*THE INPUT*

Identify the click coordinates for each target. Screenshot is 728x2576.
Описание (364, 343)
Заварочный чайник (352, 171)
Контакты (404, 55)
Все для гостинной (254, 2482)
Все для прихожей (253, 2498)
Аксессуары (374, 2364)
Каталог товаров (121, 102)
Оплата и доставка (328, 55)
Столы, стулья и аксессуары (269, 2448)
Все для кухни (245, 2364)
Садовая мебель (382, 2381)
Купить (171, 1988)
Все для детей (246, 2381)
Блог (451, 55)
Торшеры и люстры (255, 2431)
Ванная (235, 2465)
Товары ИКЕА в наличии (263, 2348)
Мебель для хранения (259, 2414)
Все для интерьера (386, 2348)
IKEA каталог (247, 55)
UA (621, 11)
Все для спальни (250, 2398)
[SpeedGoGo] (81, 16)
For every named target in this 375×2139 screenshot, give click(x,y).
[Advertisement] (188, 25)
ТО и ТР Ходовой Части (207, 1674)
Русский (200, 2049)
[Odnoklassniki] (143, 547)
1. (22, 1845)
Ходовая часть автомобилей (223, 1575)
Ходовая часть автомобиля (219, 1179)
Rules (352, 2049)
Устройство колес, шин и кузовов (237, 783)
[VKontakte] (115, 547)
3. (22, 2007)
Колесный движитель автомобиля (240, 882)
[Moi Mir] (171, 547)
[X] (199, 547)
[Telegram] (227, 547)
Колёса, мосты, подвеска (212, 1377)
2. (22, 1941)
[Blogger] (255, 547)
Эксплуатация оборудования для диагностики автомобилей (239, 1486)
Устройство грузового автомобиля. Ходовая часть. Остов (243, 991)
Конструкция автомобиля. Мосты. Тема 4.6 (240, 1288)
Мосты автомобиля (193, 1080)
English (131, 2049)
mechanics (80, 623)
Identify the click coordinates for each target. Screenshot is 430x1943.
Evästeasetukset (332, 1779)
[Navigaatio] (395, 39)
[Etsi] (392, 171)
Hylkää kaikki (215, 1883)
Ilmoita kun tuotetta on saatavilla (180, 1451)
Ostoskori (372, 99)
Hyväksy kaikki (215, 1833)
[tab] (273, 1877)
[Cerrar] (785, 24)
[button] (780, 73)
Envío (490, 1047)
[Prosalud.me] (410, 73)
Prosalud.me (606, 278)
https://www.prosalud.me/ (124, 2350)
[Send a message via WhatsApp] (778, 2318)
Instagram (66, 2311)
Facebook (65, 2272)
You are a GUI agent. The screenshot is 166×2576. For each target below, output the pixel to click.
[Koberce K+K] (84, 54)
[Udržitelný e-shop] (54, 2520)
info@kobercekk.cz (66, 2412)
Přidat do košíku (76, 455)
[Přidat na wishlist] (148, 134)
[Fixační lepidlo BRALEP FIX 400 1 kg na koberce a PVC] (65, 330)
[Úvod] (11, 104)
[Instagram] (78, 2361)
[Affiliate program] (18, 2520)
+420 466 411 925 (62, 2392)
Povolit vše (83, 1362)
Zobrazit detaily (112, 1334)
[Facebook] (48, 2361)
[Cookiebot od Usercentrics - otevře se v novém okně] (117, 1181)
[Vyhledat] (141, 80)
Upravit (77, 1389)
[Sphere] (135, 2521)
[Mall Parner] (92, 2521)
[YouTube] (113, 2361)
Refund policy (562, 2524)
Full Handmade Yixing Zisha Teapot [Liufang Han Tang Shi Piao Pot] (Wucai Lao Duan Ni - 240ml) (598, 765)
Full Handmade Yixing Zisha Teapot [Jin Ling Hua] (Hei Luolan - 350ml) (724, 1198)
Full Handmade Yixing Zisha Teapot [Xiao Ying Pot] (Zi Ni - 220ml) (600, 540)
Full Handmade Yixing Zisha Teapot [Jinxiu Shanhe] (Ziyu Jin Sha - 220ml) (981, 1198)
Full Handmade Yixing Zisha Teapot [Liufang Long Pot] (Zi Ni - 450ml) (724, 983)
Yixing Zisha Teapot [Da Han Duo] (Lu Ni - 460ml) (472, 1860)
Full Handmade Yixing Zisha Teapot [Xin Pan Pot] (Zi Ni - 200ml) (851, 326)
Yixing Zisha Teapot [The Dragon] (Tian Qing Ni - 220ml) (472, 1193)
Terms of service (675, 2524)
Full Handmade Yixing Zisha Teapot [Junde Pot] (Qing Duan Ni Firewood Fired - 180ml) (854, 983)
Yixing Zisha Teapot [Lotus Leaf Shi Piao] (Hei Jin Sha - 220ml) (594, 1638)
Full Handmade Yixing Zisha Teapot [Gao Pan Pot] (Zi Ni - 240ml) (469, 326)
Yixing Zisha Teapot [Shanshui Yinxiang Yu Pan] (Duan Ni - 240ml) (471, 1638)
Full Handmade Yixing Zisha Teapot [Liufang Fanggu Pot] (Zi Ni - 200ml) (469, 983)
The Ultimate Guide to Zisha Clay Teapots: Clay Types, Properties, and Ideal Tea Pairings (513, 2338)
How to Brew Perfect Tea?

*TASK PROMPT*
Output the records again in full. Keep every character as written.

*RESPONSE*
Identify the click coordinates for each target. Screenshot is 728x2576.
Описание (364, 343)
Заварочный чайник (352, 171)
Контакты (404, 55)
Все для гостинной (254, 2482)
Все для прихожей (253, 2498)
Аксессуары (374, 2364)
Каталог товаров (121, 102)
Оплата и доставка (328, 55)
Столы, стулья и аксессуары (269, 2448)
Все для кухни (245, 2364)
Садовая мебель (382, 2381)
Купить (171, 1988)
Все для детей (246, 2381)
Блог (451, 55)
Торшеры и люстры (255, 2431)
Ванная (235, 2465)
Товары ИКЕА в наличии (263, 2348)
Мебель для хранения (259, 2414)
Все для интерьера (386, 2348)
IKEA каталог (247, 55)
UA (621, 11)
Все для спальни (250, 2398)
[SpeedGoGo] (81, 16)
For every named target in this 375×2139 screenshot, give click(x,y).
[Advertisement] (188, 25)
ТО и ТР Ходовой Части (207, 1674)
Русский (200, 2049)
[Odnoklassniki] (143, 547)
1. (22, 1845)
Ходовая часть автомобилей (223, 1575)
Ходовая часть автомобиля (219, 1179)
Rules (352, 2049)
Устройство колес, шин и кузовов (237, 783)
[VKontakte] (115, 547)
3. (22, 2007)
Колесный движитель автомобиля (240, 882)
[Moi Mir] (171, 547)
[X] (199, 547)
[Telegram] (227, 547)
Колёса, мосты, подвеска (212, 1377)
2. (22, 1941)
[Blogger] (255, 547)
Эксплуатация оборудования для диагностики автомобилей (239, 1486)
Устройство грузового автомобиля. Ходовая часть. Остов (243, 991)
Конструкция автомобиля. Мосты. Тема 4.6 (240, 1288)
Мосты автомобиля (193, 1080)
English (131, 2049)
mechanics (80, 623)
Identify the click coordinates for each target. Screenshot is 430x1943.
Evästeasetukset (332, 1779)
[Navigaatio] (395, 39)
[Etsi] (392, 171)
Hylkää kaikki (215, 1883)
Ilmoita kun tuotetta on saatavilla (180, 1451)
Ostoskori (372, 99)
Hyväksy kaikki (215, 1833)
[tab] (273, 1877)
[Cerrar] (785, 24)
[button] (780, 73)
Envío (490, 1047)
[Prosalud.me] (410, 73)
Prosalud.me (606, 278)
https://www.prosalud.me/ (124, 2350)
[Send a message via WhatsApp] (778, 2318)
Instagram (66, 2311)
Facebook (65, 2272)
You are a GUI agent. The screenshot is 166×2576. For each target below, output the pixel to click.
[Koberce K+K] (84, 54)
[Udržitelný e-shop] (54, 2520)
info@kobercekk.cz (66, 2412)
Přidat do košíku (76, 455)
[Přidat na wishlist] (148, 134)
[Fixační lepidlo BRALEP FIX 400 1 kg na koberce a PVC] (65, 330)
[Úvod] (11, 104)
[Instagram] (78, 2361)
[Affiliate program] (18, 2520)
+420 466 411 925 (62, 2392)
Povolit vše (83, 1362)
Zobrazit detaily (112, 1334)
[Facebook] (48, 2361)
[Cookiebot od Usercentrics - otevře se v novém okně] (117, 1181)
[Vyhledat] (141, 80)
Upravit (77, 1389)
[Sphere] (135, 2521)
[Mall Parner] (92, 2521)
[YouTube] (113, 2361)
Refund policy (562, 2524)
Full Handmade Yixing Zisha Teapot [Liufang Han Tang Shi Piao Pot] (Wucai Lao Duan Ni - 240ml) (598, 765)
Full Handmade Yixing Zisha Teapot [Jin Ling Hua] (Hei Luolan - 350ml) (724, 1198)
Full Handmade Yixing Zisha Teapot [Xiao Ying Pot] (Zi Ni - 220ml) (600, 540)
Full Handmade Yixing Zisha Teapot [Jinxiu Shanhe] (Ziyu Jin Sha - 220ml) (981, 1198)
Full Handmade Yixing Zisha Teapot [Liufang Long Pot] (Zi Ni - 450ml) (724, 983)
Yixing Zisha Teapot [Da Han Duo] (Lu Ni - 460ml) (472, 1860)
Full Handmade Yixing Zisha Teapot [Xin Pan Pot] (Zi Ni - 200ml) (851, 326)
Yixing Zisha Teapot [The Dragon] (Tian Qing Ni - 220ml) (472, 1193)
Terms of service (675, 2524)
Full Handmade Yixing Zisha Teapot [Junde Pot] (Qing Duan Ni Firewood Fired - 180ml) (854, 983)
Yixing Zisha Teapot [Lotus Leaf Shi Piao] (Hei Jin Sha - 220ml) (594, 1638)
Full Handmade Yixing Zisha Teapot [Gao Pan Pot] (Zi Ni - 240ml) (469, 326)
Yixing Zisha Teapot [Shanshui Yinxiang Yu Pan] (Duan Ni - 240ml) (471, 1638)
Full Handmade Yixing Zisha Teapot [Liufang Fanggu Pot] (Zi Ni - 200ml) (469, 983)
The Ultimate Guide to Zisha Clay Teapots: Clay Types, Properties, and Ideal Tea Pairings (513, 2338)
How to Brew Perfect Tea?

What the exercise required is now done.